Stephen G Simpson simpson at
Thu Feb 26 21:20:44 EST 1998

This is a reply to Neil Tennant's posting of 9 Feb 1998 17:57:16.

Background: In my posting of 5 Feb 1998 13:46:09 I expressed doubts
about the viability of intuitionistic or constructive mathematics for
applications, since many basic theorems of calculus (e.g. every
continuous f:[0,1] -> R has a maximum) are lost.  Neil challenged
this.  I'm not sure that I understand the thrust of Neil's comment,
but basically it seems to be as follows: Even if a classical theorem S
is not intuitionistically valid, we can still get something like the
double negation, not not S, so no predictive power is lost.

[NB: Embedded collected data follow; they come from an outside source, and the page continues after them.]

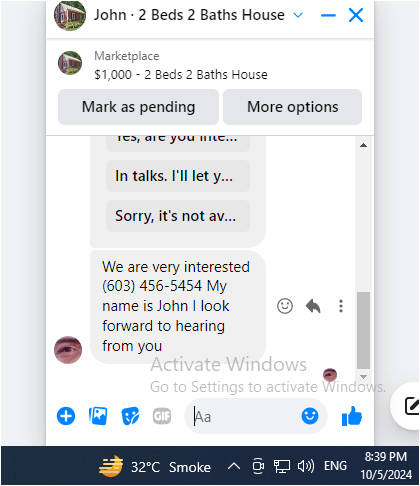420x486 pixels.
Task: Select the "Sorry, it's not av..." quick reply
Action: pyautogui.click(x=178, y=216)
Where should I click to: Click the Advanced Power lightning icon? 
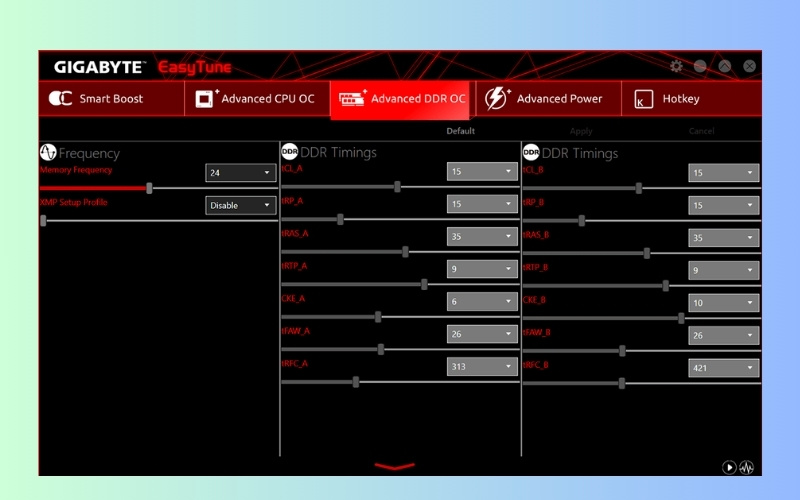(x=497, y=99)
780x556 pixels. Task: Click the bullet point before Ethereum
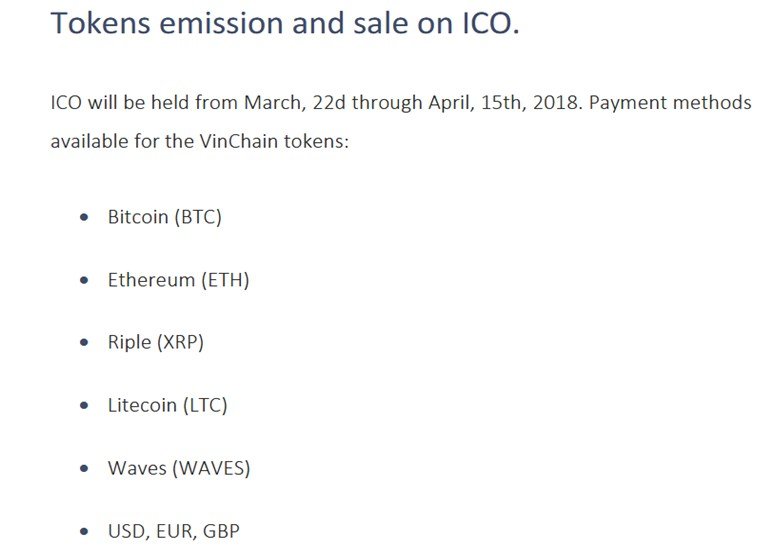(x=85, y=281)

I have two points to make.

First, note that Tennant's procedure is not the one that is actually
followed by Brouwer and Bishop.  For instance, Bishop doesn't propose

     not not (every continuous f:[0,1] -> R has a maximum) 

as his constructive analog of the classical calculus result.  Indeed,
the "not not" version would be pointless from Bishop's point of view.
Instead Bishop proposes another constructive analog, which is clumsier
and harder to remember, but which he prefers because of its so-called
constructive content.  My real question is whether Bishop's
formulations may not constitute an impediment to applicability.  In
order for a mathematical theorem to be applicable, it has to be simply
and elegantly stated, so that people can retain it in their minds.
Bishop tries hard, but in my opinion many of his formulations do not
meet this test of simplicity and elegance.

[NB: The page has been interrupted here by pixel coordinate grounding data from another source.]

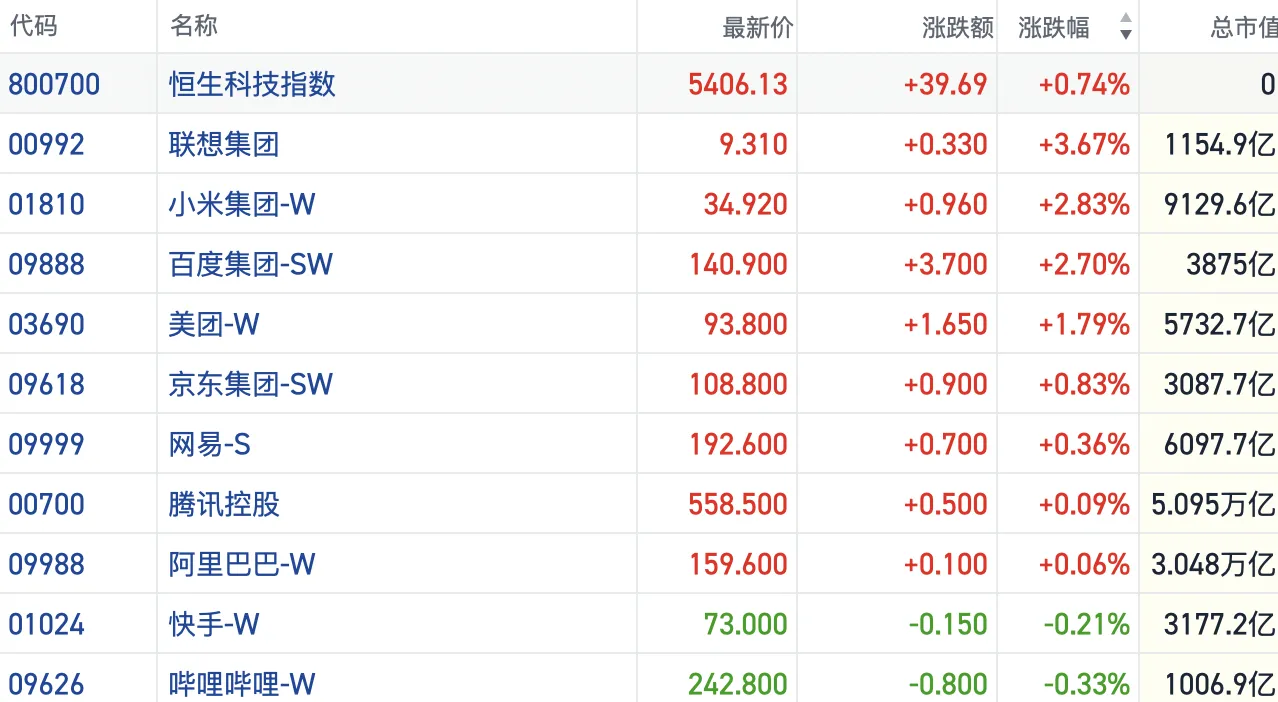
Task: Open the 恒生科技指数 link
Action: (x=252, y=84)
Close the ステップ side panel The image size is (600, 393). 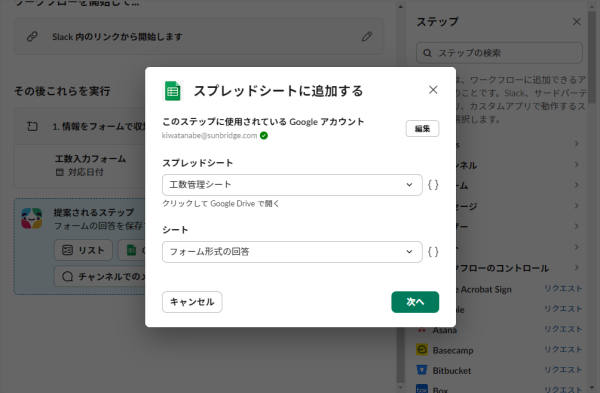coord(577,22)
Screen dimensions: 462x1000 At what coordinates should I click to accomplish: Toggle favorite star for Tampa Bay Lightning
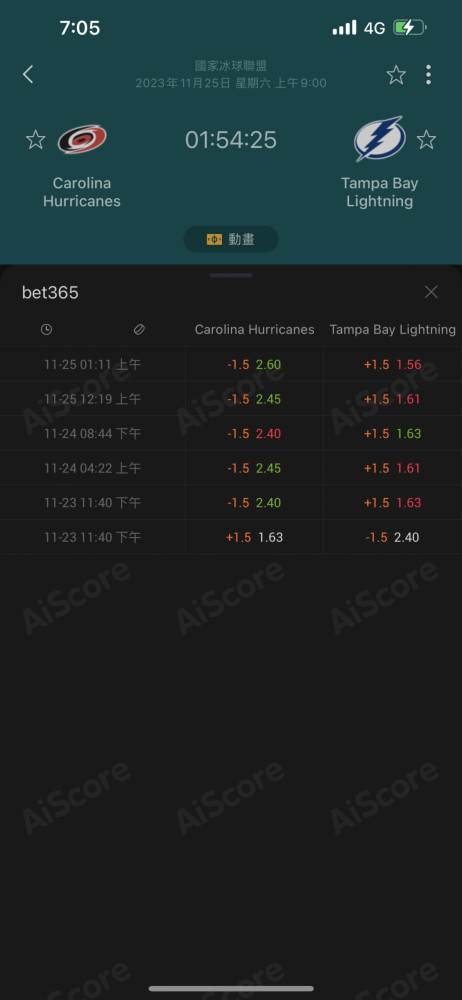coord(426,139)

Second, we need to remember that the double negation transform is
purely formal does not respect philosophical motivation.  And
philosophical motivation is all-important, especially when it comes to
applications.  There is a sharp contrast here!  Classical mathematics
is motivated by some sort of realistic outlook:

  "Mathematical objects exist independently of our consciousness."

This is why the law of the excluded middle, Av~A, is classically
valid.  It is also why the classical mindset is at least sometimes in
tune with real-world applications.  The real world is a very objective
place!  By contrast, intuitionism is based on a solipsistic or
subjectivist philosophy:

  "Mathematics consists of mental constructions." 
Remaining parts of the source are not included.